Today I had a dream about Honza... he says to me... imagine that I had a similar dream about a bridge, that I’m supposed to cross it, but I sit there and won’t budge. ... I wasn’t upset that he’d looked in my notebook without telling me... and I also said to myself, well, it looks like Honza no longer thinks that you shouldn’t write dreams down.

                                                                                             Zbyněk Hejda: Dreams

Exhibition takes place in the Art Archive at DOX.
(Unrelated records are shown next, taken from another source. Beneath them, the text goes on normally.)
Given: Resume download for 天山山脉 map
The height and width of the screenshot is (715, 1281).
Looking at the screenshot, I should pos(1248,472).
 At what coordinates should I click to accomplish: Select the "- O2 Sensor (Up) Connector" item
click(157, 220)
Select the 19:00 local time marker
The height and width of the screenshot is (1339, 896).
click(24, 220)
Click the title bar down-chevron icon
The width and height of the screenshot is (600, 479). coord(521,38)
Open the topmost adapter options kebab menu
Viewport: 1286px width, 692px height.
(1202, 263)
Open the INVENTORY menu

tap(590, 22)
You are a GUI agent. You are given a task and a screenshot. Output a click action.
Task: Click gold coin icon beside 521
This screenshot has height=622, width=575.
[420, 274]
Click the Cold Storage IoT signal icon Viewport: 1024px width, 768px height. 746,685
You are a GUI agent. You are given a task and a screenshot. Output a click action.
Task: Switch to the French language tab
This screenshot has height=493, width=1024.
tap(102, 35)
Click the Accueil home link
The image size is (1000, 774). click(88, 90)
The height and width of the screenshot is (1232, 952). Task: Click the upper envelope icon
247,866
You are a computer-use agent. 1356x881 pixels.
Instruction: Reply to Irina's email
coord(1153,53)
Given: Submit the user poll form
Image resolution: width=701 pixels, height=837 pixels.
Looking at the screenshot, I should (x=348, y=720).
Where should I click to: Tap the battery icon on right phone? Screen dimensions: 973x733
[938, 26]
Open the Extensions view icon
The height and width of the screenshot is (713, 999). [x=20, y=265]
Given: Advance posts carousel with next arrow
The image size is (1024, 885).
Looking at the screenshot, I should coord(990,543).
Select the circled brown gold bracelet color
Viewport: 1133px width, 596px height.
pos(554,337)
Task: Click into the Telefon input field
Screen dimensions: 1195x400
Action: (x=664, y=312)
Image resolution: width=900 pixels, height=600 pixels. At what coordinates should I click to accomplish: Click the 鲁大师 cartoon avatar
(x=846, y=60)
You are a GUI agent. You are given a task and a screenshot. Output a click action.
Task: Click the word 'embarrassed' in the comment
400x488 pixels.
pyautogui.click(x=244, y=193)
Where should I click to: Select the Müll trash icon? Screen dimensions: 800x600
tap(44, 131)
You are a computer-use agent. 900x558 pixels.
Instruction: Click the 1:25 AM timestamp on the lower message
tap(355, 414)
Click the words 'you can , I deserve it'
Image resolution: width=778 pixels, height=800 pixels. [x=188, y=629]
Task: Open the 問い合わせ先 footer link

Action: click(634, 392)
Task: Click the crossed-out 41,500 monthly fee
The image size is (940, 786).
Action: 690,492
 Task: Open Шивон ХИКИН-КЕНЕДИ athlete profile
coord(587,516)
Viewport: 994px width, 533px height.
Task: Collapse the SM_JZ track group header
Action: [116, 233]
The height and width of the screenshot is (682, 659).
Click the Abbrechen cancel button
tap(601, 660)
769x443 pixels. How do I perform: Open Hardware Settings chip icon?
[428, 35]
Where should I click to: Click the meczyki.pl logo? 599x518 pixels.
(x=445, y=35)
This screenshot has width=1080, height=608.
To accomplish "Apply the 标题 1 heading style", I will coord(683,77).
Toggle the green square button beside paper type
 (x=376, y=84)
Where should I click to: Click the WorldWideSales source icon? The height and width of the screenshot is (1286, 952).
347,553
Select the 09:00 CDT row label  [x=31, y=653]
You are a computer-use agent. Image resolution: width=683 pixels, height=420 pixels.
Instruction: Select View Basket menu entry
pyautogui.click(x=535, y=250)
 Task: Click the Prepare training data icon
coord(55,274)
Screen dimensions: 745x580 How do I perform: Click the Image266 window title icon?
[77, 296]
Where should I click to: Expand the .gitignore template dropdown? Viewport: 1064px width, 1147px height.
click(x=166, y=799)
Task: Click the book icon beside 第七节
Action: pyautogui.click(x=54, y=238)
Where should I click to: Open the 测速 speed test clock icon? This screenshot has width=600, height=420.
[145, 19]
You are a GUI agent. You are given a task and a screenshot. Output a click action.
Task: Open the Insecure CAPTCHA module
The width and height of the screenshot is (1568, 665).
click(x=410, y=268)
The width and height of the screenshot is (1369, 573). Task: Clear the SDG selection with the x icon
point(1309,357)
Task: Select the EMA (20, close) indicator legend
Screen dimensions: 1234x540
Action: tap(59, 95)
At the beginning of the 1970s, at a time when Czech society was on the one hand entering a numbing twenty years of normalization, but at the same time was continuing on the convoluted and exciting path of second, third and fourth cultures, painter Marie Molová was beginning her art career in the promotional department of the Kladno mines. At that time, she had a number of usually dark in mood but visually distinctive dreams that were important for her creative and personal development.

Marie Molová not only wrote them down (this unique series of 35 dreams includes motifs of houses, churches, gardens, trees, specific figures, warring forces, and so on that return in a spiral-like manner, and reading it will provide inspiration not only for experts on Jungian symbols), but also captured their most distinctive motifs in linocuts that she then coloured in.

The set entitled Dreams (1971), existing in one copy only that has uniquely been made accessible at an exhibition at Polička/Shelf became the starting point for the artist’s own visual reinterpretations, using a method that she uses throughout her work, which I call “work as the tool”, and which she also used in another exhibited book, Proměny [Transformations] (1997-2001).

Drawings, prints or even large-format canvases are not the final result of her work, but themselves become tools for the creation of a meta-image; because it is difficult or impossible to create physically, this is done with the help of computer graphics and is presented as an author’s book.

In the case of Proměny, based on dreams she recorded in the 1970s, the artist works with a more personal take on “the tool itself”. At the beginning is the dream itself, a product of the subconscious, one of the most inner things one can imagine. From its artistic rendering, the artist then separates out the motive of a male and female figure (only in black and white lines), which she places against each other into new positions, multiplies and overlaps them, layers them in various densities. In the next phase, she goes even further: the resulting structures, which Molová cuts into new segments according to different lines, become a tool: she submerges into the depth that she created on a plane, and brings to the surface new motifs.